### Dataset records
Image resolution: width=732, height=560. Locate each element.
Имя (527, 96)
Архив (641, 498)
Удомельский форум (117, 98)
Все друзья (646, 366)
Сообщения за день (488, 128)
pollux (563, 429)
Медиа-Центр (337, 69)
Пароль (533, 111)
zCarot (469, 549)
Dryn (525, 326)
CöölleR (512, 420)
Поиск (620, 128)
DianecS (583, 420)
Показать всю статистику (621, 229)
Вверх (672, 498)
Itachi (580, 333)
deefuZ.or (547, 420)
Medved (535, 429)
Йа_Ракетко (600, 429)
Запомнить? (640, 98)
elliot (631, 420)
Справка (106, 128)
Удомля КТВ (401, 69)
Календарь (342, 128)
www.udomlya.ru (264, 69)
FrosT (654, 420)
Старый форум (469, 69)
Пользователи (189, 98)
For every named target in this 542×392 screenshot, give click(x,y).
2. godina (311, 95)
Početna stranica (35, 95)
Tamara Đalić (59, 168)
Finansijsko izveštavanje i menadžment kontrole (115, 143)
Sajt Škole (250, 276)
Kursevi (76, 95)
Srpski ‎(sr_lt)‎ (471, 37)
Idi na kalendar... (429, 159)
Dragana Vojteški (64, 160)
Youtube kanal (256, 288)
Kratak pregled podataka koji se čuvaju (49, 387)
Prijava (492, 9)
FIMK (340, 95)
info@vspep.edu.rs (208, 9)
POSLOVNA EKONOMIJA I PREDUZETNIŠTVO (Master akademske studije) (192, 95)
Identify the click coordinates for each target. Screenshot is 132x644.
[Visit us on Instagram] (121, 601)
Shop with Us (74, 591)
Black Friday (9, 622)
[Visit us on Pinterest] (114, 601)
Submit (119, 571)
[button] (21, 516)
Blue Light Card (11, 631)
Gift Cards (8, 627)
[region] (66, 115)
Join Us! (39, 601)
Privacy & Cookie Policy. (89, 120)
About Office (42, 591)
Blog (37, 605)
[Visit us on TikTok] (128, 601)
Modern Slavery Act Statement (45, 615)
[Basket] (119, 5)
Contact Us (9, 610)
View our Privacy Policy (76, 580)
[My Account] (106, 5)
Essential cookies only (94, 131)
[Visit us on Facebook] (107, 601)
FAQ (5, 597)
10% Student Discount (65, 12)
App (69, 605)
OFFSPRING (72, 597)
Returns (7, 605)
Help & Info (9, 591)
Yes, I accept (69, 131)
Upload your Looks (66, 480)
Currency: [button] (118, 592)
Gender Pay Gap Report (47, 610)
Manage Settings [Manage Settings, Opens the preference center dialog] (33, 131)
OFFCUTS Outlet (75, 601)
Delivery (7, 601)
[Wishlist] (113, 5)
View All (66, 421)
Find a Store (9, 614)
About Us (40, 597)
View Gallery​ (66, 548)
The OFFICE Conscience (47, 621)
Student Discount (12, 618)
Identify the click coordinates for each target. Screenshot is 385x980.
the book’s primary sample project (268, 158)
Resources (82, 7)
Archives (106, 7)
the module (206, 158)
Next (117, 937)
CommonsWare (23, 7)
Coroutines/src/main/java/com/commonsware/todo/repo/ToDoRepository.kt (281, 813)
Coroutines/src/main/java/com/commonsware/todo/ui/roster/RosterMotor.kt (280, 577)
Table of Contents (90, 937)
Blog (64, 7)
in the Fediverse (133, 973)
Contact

### Work to complete
Put the lines from the one with "FAQ (5, 597)" to the one with "CommonsWare (23, 7)", both included, into a JSON list of strings with one string per line and blank lines omitted.

### Solved problem
[
  "FAQ (5, 597)",
  "10% Student Discount (65, 12)",
  "App (69, 605)",
  "OFFSPRING (72, 597)",
  "Returns (7, 605)",
  "Help & Info (9, 591)",
  "Yes, I accept (69, 131)",
  "Upload your Looks (66, 480)",
  "Currency: [button] (118, 592)",
  "Gender Pay Gap Report (47, 610)",
  "Manage Settings [Manage Settings, Opens the preference center dialog] (33, 131)",
  "OFFCUTS Outlet (75, 601)",
  "Delivery (7, 601)",
  "[Wishlist] (113, 5)",
  "View All (66, 421)",
  "Find a Store (9, 614)",
  "About Us (40, 597)",
  "View Gallery​ (66, 548)",
  "The OFFICE Conscience (47, 621)",
  "Student Discount (12, 618)",
  "Identify the click coordinates for each target. Screenshot is 385x980.",
  "the book’s primary sample project (268, 158)",
  "Resources (82, 7)",
  "Archives (106, 7)",
  "the module (206, 158)",
  "Next (117, 937)",
  "CommonsWare (23, 7)"
]